TO DO: In the entries that follow, how many lines contain the word "gears"? Answer with the number only.

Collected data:
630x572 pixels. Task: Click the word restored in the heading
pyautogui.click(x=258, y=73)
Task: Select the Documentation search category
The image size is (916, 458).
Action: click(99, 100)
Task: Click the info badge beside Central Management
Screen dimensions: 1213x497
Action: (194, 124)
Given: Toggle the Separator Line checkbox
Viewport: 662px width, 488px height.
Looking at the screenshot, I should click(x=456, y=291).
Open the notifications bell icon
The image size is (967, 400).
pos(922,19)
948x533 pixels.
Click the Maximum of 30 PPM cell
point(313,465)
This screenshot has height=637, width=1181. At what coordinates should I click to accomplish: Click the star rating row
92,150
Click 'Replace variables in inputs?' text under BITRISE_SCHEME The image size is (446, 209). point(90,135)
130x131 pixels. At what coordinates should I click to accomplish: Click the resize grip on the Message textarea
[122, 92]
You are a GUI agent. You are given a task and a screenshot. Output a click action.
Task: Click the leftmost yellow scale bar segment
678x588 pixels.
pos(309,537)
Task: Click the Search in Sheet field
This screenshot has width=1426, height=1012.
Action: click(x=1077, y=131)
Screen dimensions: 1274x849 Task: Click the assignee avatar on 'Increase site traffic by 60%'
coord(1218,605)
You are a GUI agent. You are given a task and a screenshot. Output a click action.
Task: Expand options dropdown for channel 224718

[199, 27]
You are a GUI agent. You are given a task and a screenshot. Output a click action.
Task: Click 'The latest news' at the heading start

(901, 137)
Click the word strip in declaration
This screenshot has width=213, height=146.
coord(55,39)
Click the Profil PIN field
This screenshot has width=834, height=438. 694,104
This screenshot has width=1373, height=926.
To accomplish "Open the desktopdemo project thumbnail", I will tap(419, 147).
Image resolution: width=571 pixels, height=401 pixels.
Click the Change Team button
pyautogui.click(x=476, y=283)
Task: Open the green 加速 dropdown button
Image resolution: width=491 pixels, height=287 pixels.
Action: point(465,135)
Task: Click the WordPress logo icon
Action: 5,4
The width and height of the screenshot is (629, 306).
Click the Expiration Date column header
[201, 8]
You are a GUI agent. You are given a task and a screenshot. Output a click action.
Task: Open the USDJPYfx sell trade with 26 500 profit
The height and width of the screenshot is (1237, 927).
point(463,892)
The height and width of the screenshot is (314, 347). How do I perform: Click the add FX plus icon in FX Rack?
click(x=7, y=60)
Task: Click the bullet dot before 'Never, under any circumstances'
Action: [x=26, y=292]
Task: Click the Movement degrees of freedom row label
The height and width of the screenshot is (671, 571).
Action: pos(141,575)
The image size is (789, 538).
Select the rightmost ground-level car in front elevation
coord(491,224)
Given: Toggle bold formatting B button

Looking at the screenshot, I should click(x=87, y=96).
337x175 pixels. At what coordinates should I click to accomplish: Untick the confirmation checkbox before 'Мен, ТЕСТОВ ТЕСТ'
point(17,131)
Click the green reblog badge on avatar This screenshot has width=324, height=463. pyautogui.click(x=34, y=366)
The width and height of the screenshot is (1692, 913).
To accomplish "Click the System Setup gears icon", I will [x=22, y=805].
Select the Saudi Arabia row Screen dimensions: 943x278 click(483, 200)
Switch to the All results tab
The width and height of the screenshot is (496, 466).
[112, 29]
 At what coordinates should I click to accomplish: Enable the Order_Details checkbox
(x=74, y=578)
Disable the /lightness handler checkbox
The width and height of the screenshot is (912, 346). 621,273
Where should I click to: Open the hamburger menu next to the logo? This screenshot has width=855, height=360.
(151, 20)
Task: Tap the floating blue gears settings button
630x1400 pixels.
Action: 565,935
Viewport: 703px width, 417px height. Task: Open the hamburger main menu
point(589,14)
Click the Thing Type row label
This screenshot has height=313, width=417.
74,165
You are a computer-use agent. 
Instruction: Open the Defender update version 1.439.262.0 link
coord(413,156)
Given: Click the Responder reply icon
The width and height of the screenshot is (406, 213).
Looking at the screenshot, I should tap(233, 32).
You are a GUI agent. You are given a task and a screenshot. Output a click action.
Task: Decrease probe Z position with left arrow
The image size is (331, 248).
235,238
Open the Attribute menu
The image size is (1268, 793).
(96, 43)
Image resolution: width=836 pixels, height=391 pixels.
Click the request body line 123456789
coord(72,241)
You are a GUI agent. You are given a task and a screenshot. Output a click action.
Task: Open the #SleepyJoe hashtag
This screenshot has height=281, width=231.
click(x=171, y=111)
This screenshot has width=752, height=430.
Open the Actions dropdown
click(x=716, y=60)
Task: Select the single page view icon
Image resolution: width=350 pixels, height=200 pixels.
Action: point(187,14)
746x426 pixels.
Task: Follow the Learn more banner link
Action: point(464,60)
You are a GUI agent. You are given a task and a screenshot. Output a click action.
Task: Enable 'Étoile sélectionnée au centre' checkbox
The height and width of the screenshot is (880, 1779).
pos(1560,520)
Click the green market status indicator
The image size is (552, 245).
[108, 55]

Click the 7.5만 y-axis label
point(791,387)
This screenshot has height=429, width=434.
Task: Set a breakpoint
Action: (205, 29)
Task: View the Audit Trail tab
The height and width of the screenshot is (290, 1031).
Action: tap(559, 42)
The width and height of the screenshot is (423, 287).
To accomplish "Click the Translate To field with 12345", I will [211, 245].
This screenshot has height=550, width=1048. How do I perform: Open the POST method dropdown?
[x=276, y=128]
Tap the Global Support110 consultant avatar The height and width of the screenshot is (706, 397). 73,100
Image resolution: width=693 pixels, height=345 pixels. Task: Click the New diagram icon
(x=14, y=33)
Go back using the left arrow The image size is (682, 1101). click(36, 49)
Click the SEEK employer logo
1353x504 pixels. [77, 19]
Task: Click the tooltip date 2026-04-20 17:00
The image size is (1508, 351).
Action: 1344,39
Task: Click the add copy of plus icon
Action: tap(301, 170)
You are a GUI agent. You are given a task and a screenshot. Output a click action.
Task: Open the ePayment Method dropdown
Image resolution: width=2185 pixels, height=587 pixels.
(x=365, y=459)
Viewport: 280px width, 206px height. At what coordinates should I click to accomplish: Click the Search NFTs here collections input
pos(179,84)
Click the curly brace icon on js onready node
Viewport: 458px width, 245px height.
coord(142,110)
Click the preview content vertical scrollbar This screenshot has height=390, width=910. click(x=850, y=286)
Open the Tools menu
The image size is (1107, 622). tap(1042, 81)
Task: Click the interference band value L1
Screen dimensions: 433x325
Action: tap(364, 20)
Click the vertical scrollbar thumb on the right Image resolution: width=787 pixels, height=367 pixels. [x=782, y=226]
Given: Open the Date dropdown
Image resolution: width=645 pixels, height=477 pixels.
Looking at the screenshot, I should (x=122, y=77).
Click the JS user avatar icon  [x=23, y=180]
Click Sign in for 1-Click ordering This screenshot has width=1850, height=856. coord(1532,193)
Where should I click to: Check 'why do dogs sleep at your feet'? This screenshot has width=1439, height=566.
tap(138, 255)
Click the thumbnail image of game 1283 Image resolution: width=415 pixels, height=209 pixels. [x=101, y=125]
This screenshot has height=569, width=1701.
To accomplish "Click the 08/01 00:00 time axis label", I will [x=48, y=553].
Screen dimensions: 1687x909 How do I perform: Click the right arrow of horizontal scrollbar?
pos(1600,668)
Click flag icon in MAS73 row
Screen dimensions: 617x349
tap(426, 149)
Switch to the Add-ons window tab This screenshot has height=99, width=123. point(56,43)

ANSWER TO THE PROBLEM: 2